October 08, 2015 Nur'Izzah Bte Mohamad Afandi

KnowYourEdibles#1

Good morning, folks! :)

This week’s blogpost will centre on the cruciferous vegetable known for its exceptionally high nutritional value, kale! We will take a look at the different types of kale, the health benefits of kale, and how you can grow your own kale right here in tropical Singapore.

Types of Kale

Kale is part of the Brassica oleracea family, which includes wild cabbage, broccoli, cauliflower and Brussels sprouts. The different types of kale include:

  • Curly Kale

    Curly Kale is the most common type of kale. It is usually bright/dark green or purple in color and its leaves have curly edges. Its stalks are fibrous and can be difficult to chop, but if the vegetable is fresh, it should be easy to tear the stalks. Curly Kale has a pungent, peppery and bitter flavor, with younger leaves being less bitter.
  • Lacinato Kale (also known as dinosaur Kale, Tuscan Kale, or cavolo nero

    Lacinato Kale has tall and narrow dark blue-green leaves with a slightly wrinkled and firm texture. Compared to the Curly Kale, Lacinato Kale has a slightly sweeter and more delicate taste with an earthy, nutty quality.

  • Red Russian Kale (also known as Ragged Jack)

    This variety of kale has flat, fringed leaves that resemble big oak or arugula leaves. Its leaves and stems can have a red tinge and a reddish-purple tinge respectively. Its flavour is described as sweet and mild with a hint of pepperiness. However, as the stems are incredibly tough due to its fibrousness, it is strongly encouraged to remove as much of the stems before consumption.

  • Dwarf Siberian Kale (also known as Blue Kale)
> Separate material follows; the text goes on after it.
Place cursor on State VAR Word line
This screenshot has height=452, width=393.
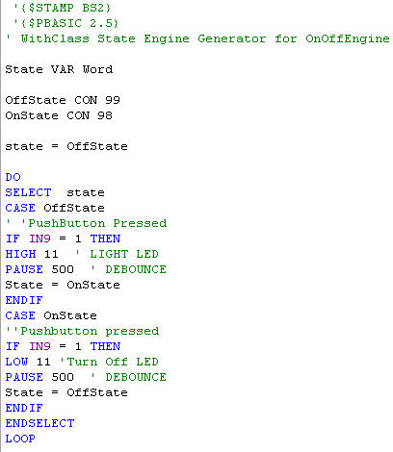tap(59, 69)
    The dwarf Siberian kale has frilly leaves that are less curly than the common curly kale and has a bluer shade of green. It is much more tender than other kinds of kale, especially its young leaves and it has a great flavour which is sweetened by frost.
    • White Kale

      White Kale forms a rosette head with white, frilly leaves within its outer green leaves. It is chewy and tastes similar to cabbage. Once cooked, it becomes more delicate and sweeter. White Kale is also used for ornamental purposes because of its beauty.
    • Ornamental Kale (salad Savoy)

      Frilly and fluffy, ornamental kale comes in hues of reds, pinks and purples
      . With such beautiful colours and a rosette shape, ornamental kale looks like an opened-up flower which makes it perfect to be used as displays and to decorate dishes. While its leaves are somewhat coarse, it is edible.

    Health Benefits

    Kale is a nutritional powerhouse, with all varieties of kale containing loads of vitamins, minerals, and disease fighting antioxidants. Benefits of consuming kale include (but not limited to):

    • Antioxidant benefits, anti-inflammatory benefits and cancer-preventive benefits: All varieties of kale are packed with carotenoids and up to 45 different flavonoids, both of which are antioxidants that help protect against various cancers and other health problems stemming from oxidative stress. In addition, kale contains Vitamin K which helps regulate our body's inflammatory process thereby protecting against various cancers. Glucosinolates found in kale can also be converted by the body into cancer preventive compounds when consumed.

    • Cardiovascular support: Consuming kale is good for the cardiovascular system as kale has cholesterol-lowering ability.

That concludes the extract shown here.